Popularne selfie to oczywiście nic innego jak zdjęcie zrobione z ręki samemu sobie. We współczesnym świecie, zwłaszcza wśród ludzi młodych, taki rodzaj fotografii stał się nieodzownym elementem codzienności.
Bez porządnego selfie – a najlepiej całej serii – nie liczy się żadne spotkanie towarzyskie, wyjazd czy impreza. Ba, nawet udana poranna albo wieczorowa stylizacja nie będzie kompletna, dopóki nastolatek nie utrwali jej na zdjęciu i nie podzieli się nią na Instagramie czy Snapchacie.

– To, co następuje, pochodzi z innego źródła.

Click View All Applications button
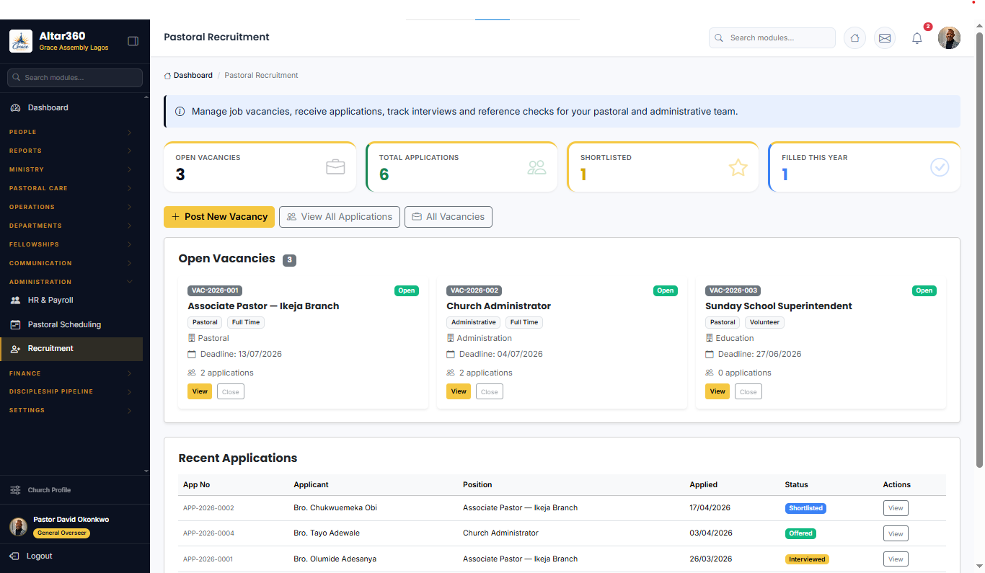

Z jednej strony wygląda to na niegroźną zabawę, która dodatkowo zaowocuje górą wspomnień – ale czy na pewno tak jest? Po części tak, ale warto mieć świadomość, że na pokolenie selfie jednak czeka kilka niebezpieczeństw.

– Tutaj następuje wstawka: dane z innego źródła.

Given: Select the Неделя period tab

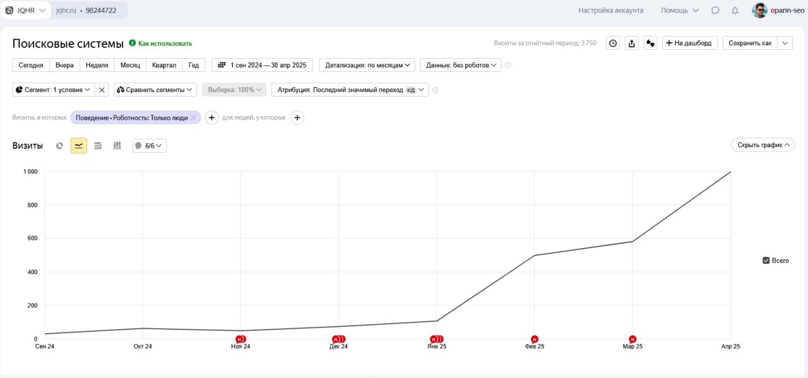Looking at the screenshot, I should tap(97, 65).
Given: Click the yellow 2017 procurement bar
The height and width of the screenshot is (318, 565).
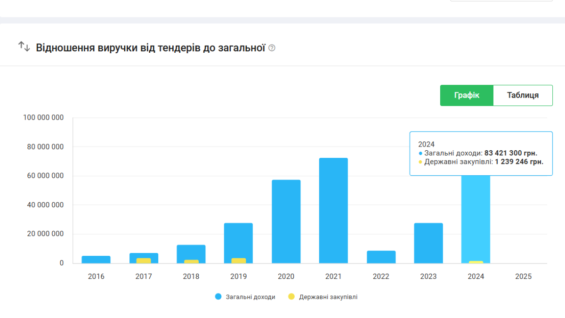Looking at the screenshot, I should tap(144, 261).
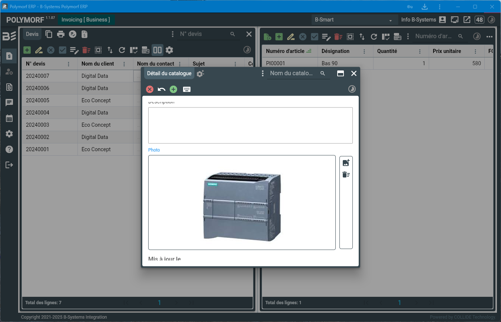Image resolution: width=501 pixels, height=322 pixels.
Task: Click the red cancel icon in catalogue dialog
Action: 150,89
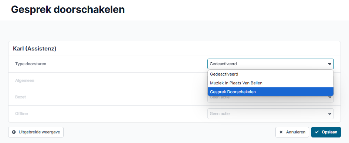Click the Gesprek doorschakelen page title

68,10
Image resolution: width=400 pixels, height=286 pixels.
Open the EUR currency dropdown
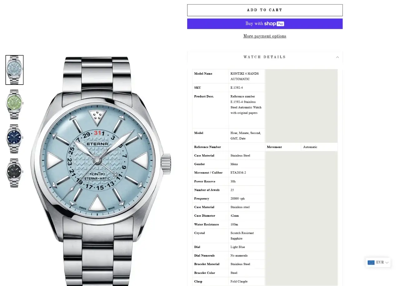click(378, 263)
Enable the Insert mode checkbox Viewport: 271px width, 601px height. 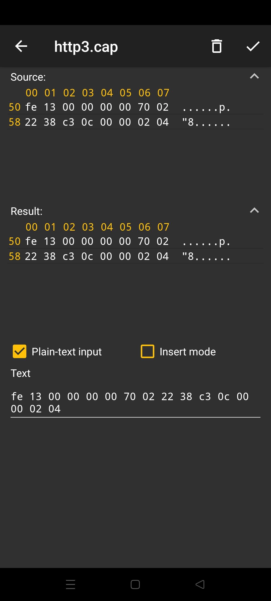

Nietrudno się domyślić, że zwłaszcza najmłodsi mogą ucierpieć na tym, że nie tylko ich wygląd, ale w ogóle życie codzienne podlega ciągłej ocenie. Chęć zaimponowania znajomym i zdobywania coraz większej liczby obserwujących nie tylko może sprowokować rozwijanie coraz bardziej roszczeniowej pozycji wobec rodziców, ale też w ogóle prowadzić do materialistycznego postrzegania świata. Zwłaszcza, że poszczególne brandy doskonale wiedzą jak za pomocą mediów społecznościowych wykorzystać konsumencką naiwność młodych ludzi.
Nie mówiąc już o tym, że ten aspekt wirtualnej rzeczywistości – co również łatwo przewidzieć – niekoniecznie wpływa dobrze na poczucie własnej wartości. Co prawda znaczenie obsesyjnego robienia i postowania selfies na naszą psychikę nie zostało jeszcze zbadane (choć pojawiały się żartobliwe pogłoski, że taki nawyk uznano za jednostkę chorobową), ale pojedynczy psychiatrzy już przed nim ostrzegają. Co więcej, badania udowodniły, że ludzie, którzy nieustannie fotografują siebie i rzeczywistość, nie potrafią cieszyć się życiem.
Czy to oznacza, że powinniśmy wybić dzieciom z głowy robienie selfie? W żadnym wypadku! Ale zamiast kupować specjalny kij, który ułatwi cały proces, po prostu starajmy się wytłumaczyć, że prawdziwe źródło zadowolenia z otaczającego świata i samego siebie tkwi gdzie indziej.